A deal on loss and damage, but a blow to 1.5C – what will be Cop27’s legacy? – the Guardian

At COP27 Closing Plenary, 19 November 2022 (by Kiara Worth, UNFCCC COP27, CC BY-NC-SA 2.0 via Flickr).
At COP27 Closing Plenary, 19 November 2022 (by Kiara Worth, UNClimateChange CC BY-NC-SA 2.0 via Flickr).

Excerpt:

While the EU, the US and the UK have been preoccupied with the Ukraine war, and its threats of nuclear terrorism and attendant cost of living crisis, many seem to have missed another major geopolitical change in this past year…While poor countries struggle with debt mountains, rich countries have so far failed to fulfil the promise made in 2009 to provide $100bn (£84bn) a year in climate finance by 2020.

Vaccines, debt, an energy crisis they did not cause, sharp rises in the price of food, western hypocrisy in expanding fossil fuels while calling on developing countries not to – before Cop27 started, these were already a combustible mix.

Developed countries, according to Bernice Lee, director for futures at the Chatham House thinktank, failed to understand this new dynamic, and the sense of anger that animated poor nations at Cop27. “The G7 can seem tone-deaf,” she said.

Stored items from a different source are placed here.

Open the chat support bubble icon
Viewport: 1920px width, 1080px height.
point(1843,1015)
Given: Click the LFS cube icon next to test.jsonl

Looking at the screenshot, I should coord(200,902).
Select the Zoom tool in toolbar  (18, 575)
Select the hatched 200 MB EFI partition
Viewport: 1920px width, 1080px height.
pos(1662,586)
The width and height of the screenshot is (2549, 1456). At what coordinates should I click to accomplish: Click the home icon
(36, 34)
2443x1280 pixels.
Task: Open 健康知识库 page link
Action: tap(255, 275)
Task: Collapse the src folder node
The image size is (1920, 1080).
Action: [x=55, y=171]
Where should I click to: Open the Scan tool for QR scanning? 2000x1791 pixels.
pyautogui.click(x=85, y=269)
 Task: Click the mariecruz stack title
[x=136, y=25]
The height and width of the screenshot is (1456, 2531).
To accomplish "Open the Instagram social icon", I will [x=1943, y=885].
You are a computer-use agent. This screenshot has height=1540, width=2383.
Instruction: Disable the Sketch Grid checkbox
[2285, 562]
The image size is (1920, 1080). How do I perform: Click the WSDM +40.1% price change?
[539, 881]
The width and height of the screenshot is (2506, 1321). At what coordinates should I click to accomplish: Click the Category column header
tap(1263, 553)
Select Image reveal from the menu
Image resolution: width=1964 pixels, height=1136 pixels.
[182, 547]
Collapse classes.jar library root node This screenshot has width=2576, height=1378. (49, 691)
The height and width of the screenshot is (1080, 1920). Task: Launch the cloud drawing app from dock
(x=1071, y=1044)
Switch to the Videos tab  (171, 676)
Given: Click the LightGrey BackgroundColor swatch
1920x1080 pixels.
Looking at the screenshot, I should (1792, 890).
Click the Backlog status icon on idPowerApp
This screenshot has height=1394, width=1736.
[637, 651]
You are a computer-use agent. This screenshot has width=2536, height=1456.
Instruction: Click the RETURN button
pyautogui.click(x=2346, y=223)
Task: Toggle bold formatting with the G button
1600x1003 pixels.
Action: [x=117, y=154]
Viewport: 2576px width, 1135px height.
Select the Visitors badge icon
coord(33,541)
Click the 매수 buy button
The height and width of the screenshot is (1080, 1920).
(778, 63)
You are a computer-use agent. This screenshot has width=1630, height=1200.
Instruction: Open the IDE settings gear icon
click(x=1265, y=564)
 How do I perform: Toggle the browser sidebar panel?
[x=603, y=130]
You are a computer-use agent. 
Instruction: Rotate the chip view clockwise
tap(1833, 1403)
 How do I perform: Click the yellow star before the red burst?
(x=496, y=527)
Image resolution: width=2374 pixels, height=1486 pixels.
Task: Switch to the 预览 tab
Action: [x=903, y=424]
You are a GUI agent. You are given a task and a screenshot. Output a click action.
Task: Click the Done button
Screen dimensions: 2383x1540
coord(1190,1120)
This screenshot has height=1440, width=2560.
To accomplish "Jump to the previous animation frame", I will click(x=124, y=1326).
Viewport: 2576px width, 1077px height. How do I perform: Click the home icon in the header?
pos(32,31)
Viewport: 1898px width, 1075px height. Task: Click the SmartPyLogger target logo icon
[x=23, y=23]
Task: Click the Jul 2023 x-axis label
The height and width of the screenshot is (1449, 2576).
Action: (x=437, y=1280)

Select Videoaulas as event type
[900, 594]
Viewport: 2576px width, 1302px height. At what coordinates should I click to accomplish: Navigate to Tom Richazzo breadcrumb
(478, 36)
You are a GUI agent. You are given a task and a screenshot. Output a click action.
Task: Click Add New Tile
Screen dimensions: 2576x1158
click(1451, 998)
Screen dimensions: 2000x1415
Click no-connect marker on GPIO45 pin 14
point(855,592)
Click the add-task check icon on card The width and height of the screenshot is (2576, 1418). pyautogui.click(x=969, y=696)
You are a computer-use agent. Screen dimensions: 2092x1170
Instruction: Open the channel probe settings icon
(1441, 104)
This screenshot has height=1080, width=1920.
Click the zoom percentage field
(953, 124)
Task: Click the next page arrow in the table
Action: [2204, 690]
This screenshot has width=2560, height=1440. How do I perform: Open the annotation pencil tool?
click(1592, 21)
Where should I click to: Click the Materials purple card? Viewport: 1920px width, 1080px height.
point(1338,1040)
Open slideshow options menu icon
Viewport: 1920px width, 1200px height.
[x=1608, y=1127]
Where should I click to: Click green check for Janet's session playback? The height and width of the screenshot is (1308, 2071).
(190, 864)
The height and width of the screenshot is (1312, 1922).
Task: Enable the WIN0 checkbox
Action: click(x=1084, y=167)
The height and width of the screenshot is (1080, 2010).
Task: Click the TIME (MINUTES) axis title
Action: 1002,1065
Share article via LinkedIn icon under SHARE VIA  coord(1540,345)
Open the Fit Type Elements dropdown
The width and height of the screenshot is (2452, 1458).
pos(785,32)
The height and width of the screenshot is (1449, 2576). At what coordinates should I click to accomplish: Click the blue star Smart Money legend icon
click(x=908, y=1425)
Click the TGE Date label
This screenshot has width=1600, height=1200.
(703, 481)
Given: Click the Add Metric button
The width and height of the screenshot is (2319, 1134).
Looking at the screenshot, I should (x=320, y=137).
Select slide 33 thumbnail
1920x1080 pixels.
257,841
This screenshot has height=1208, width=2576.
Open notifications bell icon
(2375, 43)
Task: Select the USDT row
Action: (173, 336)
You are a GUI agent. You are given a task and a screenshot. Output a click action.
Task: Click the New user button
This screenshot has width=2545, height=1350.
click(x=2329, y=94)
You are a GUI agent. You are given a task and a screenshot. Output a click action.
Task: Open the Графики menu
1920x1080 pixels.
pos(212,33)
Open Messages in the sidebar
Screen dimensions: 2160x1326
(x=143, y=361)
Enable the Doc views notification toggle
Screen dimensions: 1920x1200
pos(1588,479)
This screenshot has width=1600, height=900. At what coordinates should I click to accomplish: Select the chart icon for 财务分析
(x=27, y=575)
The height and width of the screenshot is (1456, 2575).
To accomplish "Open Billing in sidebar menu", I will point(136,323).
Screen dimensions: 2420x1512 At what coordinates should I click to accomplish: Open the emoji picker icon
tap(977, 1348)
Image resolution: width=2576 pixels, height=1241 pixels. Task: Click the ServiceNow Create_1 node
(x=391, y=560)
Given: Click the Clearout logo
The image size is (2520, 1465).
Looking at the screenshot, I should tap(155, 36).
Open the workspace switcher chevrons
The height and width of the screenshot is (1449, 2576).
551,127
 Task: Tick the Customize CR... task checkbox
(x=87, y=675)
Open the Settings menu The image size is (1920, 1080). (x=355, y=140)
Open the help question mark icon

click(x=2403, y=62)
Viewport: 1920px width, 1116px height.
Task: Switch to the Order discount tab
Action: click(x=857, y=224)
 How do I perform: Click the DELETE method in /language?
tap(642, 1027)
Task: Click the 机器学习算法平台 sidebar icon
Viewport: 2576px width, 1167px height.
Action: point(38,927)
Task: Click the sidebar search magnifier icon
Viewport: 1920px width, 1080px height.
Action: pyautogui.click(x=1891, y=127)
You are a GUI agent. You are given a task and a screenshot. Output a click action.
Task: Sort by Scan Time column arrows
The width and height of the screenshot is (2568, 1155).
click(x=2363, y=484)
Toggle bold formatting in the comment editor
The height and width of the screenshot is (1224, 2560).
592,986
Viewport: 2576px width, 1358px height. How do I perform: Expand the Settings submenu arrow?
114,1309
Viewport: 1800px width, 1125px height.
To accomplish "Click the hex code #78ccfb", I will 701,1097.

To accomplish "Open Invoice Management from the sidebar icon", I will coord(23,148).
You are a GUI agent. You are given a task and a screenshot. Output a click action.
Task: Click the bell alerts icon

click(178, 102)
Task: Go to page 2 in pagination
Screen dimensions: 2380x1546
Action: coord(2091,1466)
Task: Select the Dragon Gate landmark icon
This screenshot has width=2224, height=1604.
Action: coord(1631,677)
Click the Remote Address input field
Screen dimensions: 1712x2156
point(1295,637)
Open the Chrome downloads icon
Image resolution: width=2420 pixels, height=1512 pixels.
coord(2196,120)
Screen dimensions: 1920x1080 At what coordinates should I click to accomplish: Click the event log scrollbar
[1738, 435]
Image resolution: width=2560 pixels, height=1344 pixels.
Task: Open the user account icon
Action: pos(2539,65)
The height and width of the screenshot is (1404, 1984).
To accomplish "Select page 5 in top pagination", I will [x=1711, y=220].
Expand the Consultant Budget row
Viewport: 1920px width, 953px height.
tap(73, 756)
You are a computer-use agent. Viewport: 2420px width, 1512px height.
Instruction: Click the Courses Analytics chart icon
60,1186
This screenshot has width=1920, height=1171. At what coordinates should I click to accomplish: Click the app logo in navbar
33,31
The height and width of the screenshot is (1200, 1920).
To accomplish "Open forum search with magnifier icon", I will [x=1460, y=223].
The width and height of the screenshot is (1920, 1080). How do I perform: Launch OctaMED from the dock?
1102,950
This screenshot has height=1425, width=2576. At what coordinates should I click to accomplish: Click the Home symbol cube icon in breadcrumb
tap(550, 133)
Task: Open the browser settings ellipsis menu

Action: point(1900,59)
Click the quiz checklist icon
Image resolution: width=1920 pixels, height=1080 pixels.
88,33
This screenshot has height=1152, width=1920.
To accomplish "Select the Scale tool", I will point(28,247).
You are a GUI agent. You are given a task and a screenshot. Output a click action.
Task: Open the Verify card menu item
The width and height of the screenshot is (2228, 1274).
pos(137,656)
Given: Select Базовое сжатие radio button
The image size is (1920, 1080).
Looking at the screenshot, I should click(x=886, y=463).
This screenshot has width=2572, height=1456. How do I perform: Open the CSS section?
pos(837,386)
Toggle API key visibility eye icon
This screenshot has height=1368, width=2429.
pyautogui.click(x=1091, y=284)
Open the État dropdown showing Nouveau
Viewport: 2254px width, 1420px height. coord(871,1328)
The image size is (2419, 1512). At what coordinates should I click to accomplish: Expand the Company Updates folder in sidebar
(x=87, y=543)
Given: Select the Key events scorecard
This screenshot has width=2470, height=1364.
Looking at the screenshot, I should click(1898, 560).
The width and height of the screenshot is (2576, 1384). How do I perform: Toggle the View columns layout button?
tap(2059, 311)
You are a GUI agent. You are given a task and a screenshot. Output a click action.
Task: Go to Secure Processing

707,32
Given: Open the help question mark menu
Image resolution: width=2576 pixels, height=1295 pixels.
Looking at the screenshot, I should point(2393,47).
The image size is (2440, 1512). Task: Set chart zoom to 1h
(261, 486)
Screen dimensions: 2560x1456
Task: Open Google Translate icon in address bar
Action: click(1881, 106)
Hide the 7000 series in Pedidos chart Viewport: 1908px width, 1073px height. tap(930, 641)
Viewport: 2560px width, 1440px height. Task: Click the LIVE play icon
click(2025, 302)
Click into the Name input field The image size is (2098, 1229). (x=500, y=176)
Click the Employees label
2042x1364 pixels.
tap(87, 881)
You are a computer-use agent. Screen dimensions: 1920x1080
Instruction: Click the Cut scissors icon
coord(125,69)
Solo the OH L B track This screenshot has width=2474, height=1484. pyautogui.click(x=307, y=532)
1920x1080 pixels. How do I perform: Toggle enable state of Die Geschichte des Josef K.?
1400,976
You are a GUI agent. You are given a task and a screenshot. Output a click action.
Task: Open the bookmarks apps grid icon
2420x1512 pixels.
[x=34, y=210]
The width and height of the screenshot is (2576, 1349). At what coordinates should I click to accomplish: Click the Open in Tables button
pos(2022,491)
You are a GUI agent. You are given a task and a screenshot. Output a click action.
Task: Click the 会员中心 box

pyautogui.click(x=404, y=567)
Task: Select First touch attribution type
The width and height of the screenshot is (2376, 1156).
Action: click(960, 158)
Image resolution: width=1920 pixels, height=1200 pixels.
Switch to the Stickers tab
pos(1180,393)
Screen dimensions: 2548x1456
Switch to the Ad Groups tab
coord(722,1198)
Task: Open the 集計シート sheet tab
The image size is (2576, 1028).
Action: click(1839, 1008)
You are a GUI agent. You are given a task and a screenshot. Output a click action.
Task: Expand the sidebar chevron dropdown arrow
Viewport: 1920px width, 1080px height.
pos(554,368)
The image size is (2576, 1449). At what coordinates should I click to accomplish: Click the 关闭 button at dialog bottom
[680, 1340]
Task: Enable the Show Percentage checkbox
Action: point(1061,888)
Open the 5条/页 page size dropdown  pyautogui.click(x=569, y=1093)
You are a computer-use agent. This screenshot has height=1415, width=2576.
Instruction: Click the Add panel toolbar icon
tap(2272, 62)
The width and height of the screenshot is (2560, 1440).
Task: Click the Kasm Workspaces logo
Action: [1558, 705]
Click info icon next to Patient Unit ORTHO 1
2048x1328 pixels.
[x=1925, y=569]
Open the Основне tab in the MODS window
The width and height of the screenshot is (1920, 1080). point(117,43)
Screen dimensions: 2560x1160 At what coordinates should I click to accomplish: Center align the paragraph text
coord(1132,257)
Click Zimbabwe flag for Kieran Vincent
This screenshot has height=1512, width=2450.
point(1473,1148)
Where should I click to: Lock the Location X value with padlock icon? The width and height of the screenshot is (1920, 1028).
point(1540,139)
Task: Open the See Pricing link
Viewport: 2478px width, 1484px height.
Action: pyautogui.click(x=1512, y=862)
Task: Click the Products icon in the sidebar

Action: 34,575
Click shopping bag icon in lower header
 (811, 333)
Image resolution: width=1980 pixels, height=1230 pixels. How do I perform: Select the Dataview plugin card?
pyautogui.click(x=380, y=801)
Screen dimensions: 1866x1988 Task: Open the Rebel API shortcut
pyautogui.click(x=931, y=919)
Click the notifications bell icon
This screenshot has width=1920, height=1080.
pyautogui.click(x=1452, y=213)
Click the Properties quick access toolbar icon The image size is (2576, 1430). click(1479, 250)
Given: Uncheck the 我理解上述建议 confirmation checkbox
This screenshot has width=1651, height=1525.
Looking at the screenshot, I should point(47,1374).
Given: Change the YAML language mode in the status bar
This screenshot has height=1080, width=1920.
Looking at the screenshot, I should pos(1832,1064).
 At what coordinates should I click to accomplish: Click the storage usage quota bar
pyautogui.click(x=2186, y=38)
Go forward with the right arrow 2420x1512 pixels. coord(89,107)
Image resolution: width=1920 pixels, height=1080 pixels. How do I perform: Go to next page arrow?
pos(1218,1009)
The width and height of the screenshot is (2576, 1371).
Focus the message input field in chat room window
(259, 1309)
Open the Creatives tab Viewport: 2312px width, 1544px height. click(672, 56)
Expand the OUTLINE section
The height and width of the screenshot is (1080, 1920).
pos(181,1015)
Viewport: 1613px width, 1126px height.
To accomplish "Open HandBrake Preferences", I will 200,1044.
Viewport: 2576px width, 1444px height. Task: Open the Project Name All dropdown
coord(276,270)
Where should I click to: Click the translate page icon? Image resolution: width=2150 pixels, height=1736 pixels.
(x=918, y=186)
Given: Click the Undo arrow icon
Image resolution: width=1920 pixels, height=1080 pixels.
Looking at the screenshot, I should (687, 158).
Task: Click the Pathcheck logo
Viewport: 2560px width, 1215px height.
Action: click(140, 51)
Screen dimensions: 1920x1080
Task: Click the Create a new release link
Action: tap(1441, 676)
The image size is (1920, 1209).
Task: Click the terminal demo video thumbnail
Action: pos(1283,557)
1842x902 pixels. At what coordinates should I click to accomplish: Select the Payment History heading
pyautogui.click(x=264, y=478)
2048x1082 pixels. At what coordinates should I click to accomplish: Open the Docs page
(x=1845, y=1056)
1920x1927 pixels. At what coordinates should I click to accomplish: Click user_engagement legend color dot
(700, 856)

What this all meant, according to one highly placed person in the negotiations, was that when developed countries sought support for their aims on keeping 1.5C alive, they found it lacking. They said the UK, EU and others had failed to understand that the issues of loss and damage, and the 1.5C goal, were connected. “They didn’t understand that if they wanted their desires to be reflected in the text, they needed to listen to what other countries were saying, to what their demands were,” said the source. “They didn’t listen.”

The deal that was finally struck on loss and damage may provide a basis for the rich countries to better understand the concerns of the poor in future. They will have to work together on setting up the fund over the next year, and on filling it with the cash needed for the disasters countries are experiencing.

This still leaves the question of what to do about China. Developed countries as a bloc are still in the top five emitters, taking historical responsibility into account, but individually they are eclipsed by rapidly growing emerging economies, such as China, Russia, Saudi Arabia and other petrostates, according to Paul Bledsoe, a former Clinton White House climate adviser, now with the Progressive Policy Institute in Washington DC.

“This Cop was something of a failure, because it completely let the world’s biggest emitter, China, off the hook,” he said. “Global emissions can’t fall until China’s emissions fall. This is the key to climate protection.”